Capcom has updated Steam's "Street Fighter 6" demo to stop people from playing. According to GamesRadar, an update to the Steam version of "Street Fighter 6" has made it, so it will no longer launch, removing the executable from the game. The official reason is that the closed beta is now over, but a mod created shortly after the demo ended allowed people to get back into the game and play in the offline versus mode. In some cases, players could also access the training mode. This mod began to spread, and naturally, Capcom did not want players to continue playing "Street Fighter 6" after the demo had ended.

While it's a good sign that players enjoy "Street Fighter 6" so much that they're finding ways to keep playing it, Capcom likely had its reasons for not leaving the demo up indefinitely — whether it be to implement balance changes or other updates. However, it's important to note that while now unplayable, the update didn't altogether remove the game from players' hard drives, and there are ways to get the executable file back into the demo on PC. 

Though fans were just running on borrowed time, there are a lot of mixed emotions about Capcom's actions. Here's how fans feel about the "Street Fighter 6" demo officially shutting down.

Fans are torn over Capcom's decision

Fans seem split on Capcom deleting the executable from the "Street Fighter 6" file on PC, as some feel like it was an overstep. On Reddit, responding to a thread about the update, one fan was quick to point out that this does not qualify as Capcom overstepping boundaries, since the update was pushed through the normal Steam updates. That means that players had to willingly download the update, which implies they allowed Capcom to delete the executable. Contending the point, one commenter tried to argue that the update is against Steam's rules, since the update intentionally breaks the game and makes it unplayable. 

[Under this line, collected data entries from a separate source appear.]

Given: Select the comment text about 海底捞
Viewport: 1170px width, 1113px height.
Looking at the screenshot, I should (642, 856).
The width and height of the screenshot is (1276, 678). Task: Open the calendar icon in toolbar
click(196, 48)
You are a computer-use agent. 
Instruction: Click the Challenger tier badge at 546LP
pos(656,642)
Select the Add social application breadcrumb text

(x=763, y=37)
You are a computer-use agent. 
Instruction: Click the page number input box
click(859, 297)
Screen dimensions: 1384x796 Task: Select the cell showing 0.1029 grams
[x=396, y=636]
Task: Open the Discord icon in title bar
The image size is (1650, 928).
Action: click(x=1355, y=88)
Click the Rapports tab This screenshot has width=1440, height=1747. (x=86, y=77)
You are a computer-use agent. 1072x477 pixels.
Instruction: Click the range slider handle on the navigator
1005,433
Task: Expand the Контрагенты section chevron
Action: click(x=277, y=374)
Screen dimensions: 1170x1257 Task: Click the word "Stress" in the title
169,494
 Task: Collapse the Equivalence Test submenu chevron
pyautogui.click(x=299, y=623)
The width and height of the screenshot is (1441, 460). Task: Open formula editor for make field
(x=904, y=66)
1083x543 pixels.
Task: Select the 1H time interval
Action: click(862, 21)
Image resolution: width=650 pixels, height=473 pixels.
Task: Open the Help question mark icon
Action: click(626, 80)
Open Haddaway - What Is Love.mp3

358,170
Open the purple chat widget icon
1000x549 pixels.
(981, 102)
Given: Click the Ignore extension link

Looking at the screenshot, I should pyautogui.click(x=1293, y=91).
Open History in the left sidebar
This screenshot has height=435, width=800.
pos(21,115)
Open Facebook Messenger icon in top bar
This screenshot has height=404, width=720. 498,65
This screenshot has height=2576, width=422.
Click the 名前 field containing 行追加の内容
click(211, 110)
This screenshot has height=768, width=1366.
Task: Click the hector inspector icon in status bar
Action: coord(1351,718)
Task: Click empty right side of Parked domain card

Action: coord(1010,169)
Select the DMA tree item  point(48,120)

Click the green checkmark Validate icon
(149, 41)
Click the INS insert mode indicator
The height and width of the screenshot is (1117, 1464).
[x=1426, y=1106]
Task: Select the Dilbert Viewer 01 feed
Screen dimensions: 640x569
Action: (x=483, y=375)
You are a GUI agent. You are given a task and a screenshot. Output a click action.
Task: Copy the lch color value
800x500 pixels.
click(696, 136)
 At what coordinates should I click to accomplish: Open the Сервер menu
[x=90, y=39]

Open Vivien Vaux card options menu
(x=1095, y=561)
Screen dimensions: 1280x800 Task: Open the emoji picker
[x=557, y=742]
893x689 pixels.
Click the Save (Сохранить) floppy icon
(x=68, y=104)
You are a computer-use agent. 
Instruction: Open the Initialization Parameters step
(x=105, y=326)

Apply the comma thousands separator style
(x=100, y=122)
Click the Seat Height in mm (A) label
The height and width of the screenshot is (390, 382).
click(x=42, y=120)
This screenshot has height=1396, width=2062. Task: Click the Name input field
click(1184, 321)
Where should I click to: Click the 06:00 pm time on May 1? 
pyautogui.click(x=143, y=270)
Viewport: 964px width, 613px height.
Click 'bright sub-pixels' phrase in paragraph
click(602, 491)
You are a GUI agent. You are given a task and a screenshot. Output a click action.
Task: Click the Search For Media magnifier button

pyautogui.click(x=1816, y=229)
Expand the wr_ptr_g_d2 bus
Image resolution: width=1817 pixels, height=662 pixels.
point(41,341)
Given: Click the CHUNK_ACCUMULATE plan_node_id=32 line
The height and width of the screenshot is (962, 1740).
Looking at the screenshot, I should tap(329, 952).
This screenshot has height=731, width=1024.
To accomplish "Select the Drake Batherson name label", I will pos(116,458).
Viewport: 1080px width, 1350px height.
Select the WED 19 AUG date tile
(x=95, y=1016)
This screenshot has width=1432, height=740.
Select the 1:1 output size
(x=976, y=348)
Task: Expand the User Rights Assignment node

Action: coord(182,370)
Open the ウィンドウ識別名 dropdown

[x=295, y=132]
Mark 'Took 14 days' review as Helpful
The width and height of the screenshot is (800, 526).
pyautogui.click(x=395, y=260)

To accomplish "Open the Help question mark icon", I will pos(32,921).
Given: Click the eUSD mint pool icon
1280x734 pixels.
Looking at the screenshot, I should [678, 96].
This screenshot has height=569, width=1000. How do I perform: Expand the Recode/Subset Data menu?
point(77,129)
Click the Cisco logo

Of course, the "Street Fighter 6" closed beta was a limited-time demo, and had a mandatory agreement that was likely broken by anyone modifying the game (which would have been the only way to play it prior to this most recent update). PC players generally don't seem very happy with Capcom's decision, but considering this is a unique case where the developer is stopping players from accessing something that's not even supposed to be accessible, it's hard to know where fans should draw the line.